Question

If $y$ be an implicit function of $x$ defined by $x^{2x}-2x^x\cot \left(y\right)-1=0$, then $y\text{'}\left(1\right)$ is equal to

• A. $-1$
• B. $1$
• C. $\log \left(2\right)$
• D. $-\log \left(2\right)$

Answer 1

The correct option is A

$-1$

Explanation for the correct option.

Step 1. Find the value of $y$ at $x=1$.

In the given equation $x^{2x}-2x^x\cot \left(y\right)-1=0$, substitute $1$ for $x$ and solve for $y$.

▸ Aim
Extend the worked solution to the implicit-derivative problem above, picking up right after its last sentence.

▸ Available data
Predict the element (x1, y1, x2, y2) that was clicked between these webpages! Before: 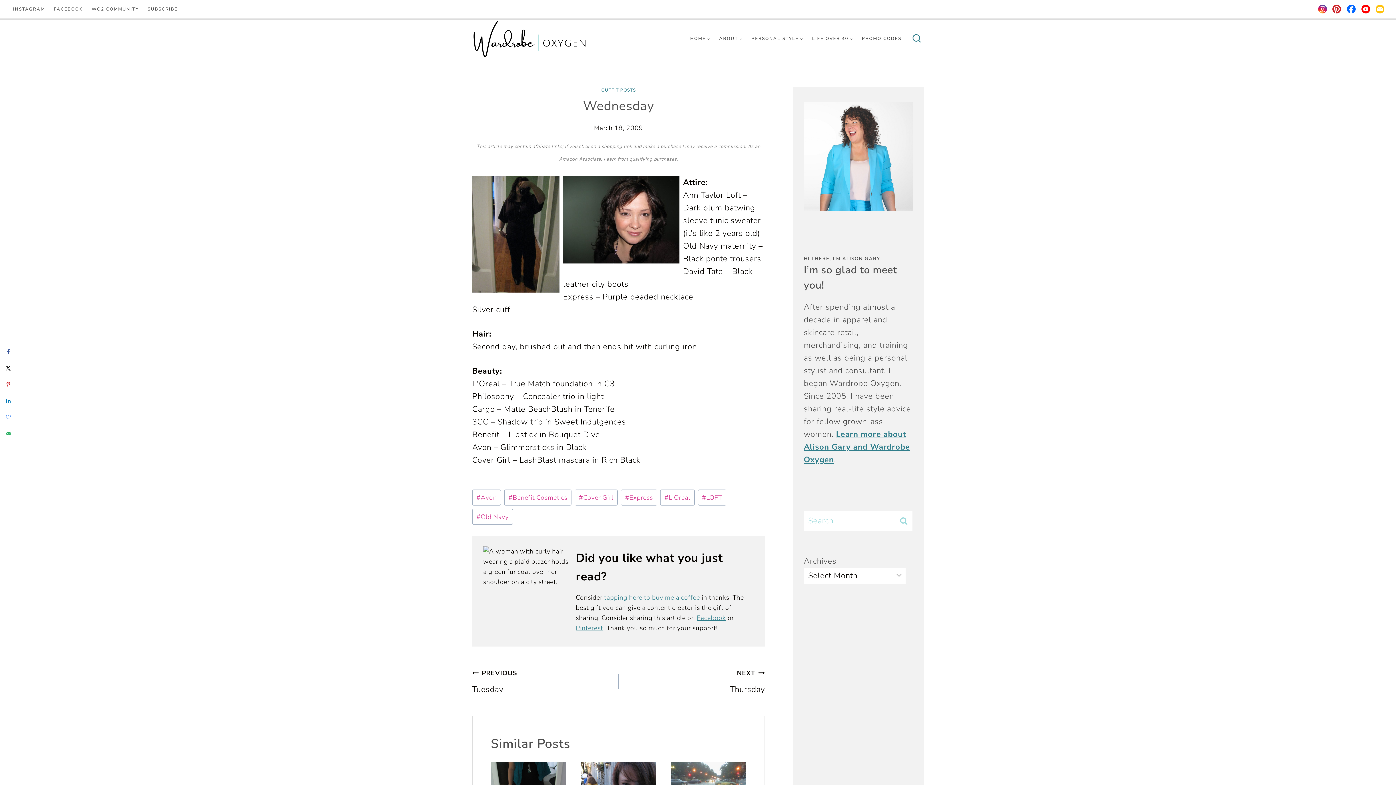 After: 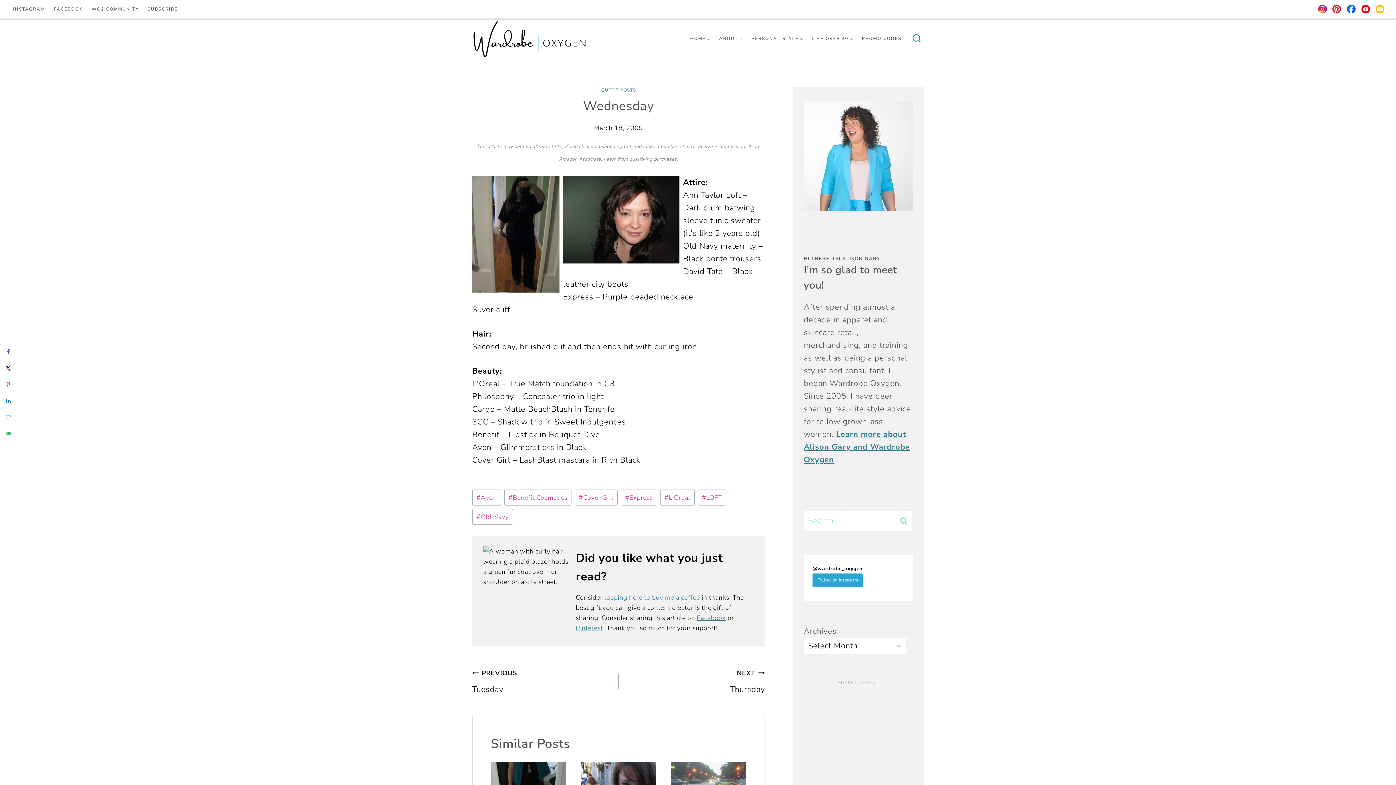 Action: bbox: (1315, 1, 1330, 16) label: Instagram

▸ Answer to this task
$$\begin{gathered} 1^{2·1}-2·1^1\cot \left(y\right)-1=0 \\ \Rightarrow 1-2\cot \left(y\right)-1=0 \\ \Rightarrow -2\cot \left(y\right)=0 \\ \Rightarrow \cot \left(y\right)=0 \\ \Rightarrow y=\frac{\mathrm{\pi }}{2}\left[\cot \left(\frac{\mathrm{\pi }}{2}\right)=0\right] \end{gathered}$$

Step 2. Divide the given implicit function into three function.

The given implicit function $x^{2x}-2x^x\cot \left(y\right)-1=0$ can be divided into three parts as $u=x^{2x}$, $v=-2x^x\cot \left(y\right)$ and $w=-1$ such that $u+v+w=0$ and so $\frac{du}{dx}+\frac{dv}{dx}+\frac{dw}{dx}=0$.

Step 3. Find the value of $\frac{du}{dx}$.

For the function $u=x^{2x}$, take logarithm both sides.

$$\begin{gathered} \log \left(u\right)=\log \left(x^{2x}\right) \\ \Rightarrow \log \left(u\right)=2x\log \left(x\right) \end{gathered}$$

Now, differentiate it with respect to $x$.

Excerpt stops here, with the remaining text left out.